Description of the task: Copy these lines verbatim, from the line with "Task: Click the controlD64 device box" up to and including the line with "Looking at the screenshot, I should coord(839,9).".

Data for processing:
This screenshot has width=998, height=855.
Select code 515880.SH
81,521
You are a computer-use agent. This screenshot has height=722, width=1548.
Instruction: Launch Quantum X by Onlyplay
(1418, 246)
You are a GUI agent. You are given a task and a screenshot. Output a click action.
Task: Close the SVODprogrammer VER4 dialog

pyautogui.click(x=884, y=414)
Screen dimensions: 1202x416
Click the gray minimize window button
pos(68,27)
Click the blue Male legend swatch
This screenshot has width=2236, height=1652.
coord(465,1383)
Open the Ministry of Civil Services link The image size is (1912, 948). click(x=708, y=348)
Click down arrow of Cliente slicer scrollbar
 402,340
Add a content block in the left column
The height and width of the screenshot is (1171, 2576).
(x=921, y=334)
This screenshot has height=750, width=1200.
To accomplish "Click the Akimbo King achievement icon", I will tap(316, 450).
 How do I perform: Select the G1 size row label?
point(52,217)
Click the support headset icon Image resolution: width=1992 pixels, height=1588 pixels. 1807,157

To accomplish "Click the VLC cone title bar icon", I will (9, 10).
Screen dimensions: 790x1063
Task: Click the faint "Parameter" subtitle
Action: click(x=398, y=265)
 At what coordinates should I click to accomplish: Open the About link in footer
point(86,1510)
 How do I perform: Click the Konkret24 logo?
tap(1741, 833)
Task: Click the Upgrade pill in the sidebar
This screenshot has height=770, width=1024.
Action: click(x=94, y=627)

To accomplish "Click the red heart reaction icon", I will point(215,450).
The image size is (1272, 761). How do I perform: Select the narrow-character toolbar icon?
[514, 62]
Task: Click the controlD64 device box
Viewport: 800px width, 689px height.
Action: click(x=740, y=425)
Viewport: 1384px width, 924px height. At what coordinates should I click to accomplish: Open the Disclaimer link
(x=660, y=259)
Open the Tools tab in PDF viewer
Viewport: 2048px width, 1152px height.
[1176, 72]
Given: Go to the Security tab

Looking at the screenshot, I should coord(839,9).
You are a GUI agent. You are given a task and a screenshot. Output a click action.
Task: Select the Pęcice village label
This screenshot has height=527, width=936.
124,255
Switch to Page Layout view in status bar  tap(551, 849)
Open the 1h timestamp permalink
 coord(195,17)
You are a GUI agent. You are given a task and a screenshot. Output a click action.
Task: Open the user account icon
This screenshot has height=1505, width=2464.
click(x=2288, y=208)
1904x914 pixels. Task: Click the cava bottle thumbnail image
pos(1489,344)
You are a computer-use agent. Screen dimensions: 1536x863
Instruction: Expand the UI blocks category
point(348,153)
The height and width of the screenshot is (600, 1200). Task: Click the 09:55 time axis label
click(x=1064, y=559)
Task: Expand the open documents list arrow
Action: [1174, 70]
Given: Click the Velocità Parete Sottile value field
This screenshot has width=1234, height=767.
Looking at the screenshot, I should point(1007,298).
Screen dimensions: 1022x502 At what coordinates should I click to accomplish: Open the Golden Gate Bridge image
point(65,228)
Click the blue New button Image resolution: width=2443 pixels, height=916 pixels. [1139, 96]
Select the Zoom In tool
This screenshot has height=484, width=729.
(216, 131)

Written reply:
Task: Click the controlD64 device box
Viewport: 800px width, 689px height.
Action: click(x=740, y=425)
Viewport: 1384px width, 924px height. At what coordinates should I click to accomplish: Open the Disclaimer link
(x=660, y=259)
Open the Tools tab in PDF viewer
Viewport: 2048px width, 1152px height.
[1176, 72]
Given: Go to the Security tab

Looking at the screenshot, I should coord(839,9).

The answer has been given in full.